Application of a turbo electric aircraft design environment for boosted turbofan aircraft configuration studies

Abstract

The current activities at the German Aerospace Center (DLR) and the associated consortium related to conceptual design studies of a Boosted Turbo fan configuration for a typical short range commission are presented. The Boosted Turbofan incorporates parallel hybrid architecture consisting of gas turbine, electric machines and batteries that add electric power to the fans of the engines. Furthermore, even though the fuel is substituted by electrical energy -at the cost of higher battery mass- the airframe of the aircraft is not notably impacted by the HEP system. Hence, it is a reasonable step towards hybrid electric aircraft due to less development risk. These current conceptual aircraft design activities regarding hybrid electric propulsion are organized within the scope of the project “Advanced Engine and Aircraft Configurations” (ADEC) of Clean Sky 2 at the DLR and the “Turbo electric Aircraft Design Environment” (TRADE) consortium consisting of the University of Nottingham, University of Märladalen, Technische Universität Berlin and coordinator Modelon Deutschland GmbH also part of Clean Sky 2. The DLR developed a conceptual aircraft sizing workflow built in the DLR’s “Remote Component Environment” (RCE) incorporating tools that are based on semi-empirical and low level physics based methods to evaluate hybrid electric aircraft.
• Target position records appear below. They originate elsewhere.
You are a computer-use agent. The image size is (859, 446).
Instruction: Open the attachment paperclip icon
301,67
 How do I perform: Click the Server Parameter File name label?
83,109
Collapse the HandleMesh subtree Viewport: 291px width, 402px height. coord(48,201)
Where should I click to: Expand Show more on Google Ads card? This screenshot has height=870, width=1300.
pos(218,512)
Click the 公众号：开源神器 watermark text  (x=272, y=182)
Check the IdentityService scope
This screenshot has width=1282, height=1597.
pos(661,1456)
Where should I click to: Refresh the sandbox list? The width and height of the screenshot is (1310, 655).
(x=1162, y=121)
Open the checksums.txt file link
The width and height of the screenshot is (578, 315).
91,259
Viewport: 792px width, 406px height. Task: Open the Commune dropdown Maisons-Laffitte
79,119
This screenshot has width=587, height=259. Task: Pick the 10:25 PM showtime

In contrast, the TRADE consortium developed a simulation and optimization design platform with physics-based models of higher fidelity for the analysis and optimization of individual systems and structural components. In contrast to ADEC, no overall aircraft design (OAD) is performed. Their optimization and assessment is based on an A320-like aircraft with a fixed airframe. There is interest to integrate the high-fidelity models into the DLR’s overall aircraft sizing workflow.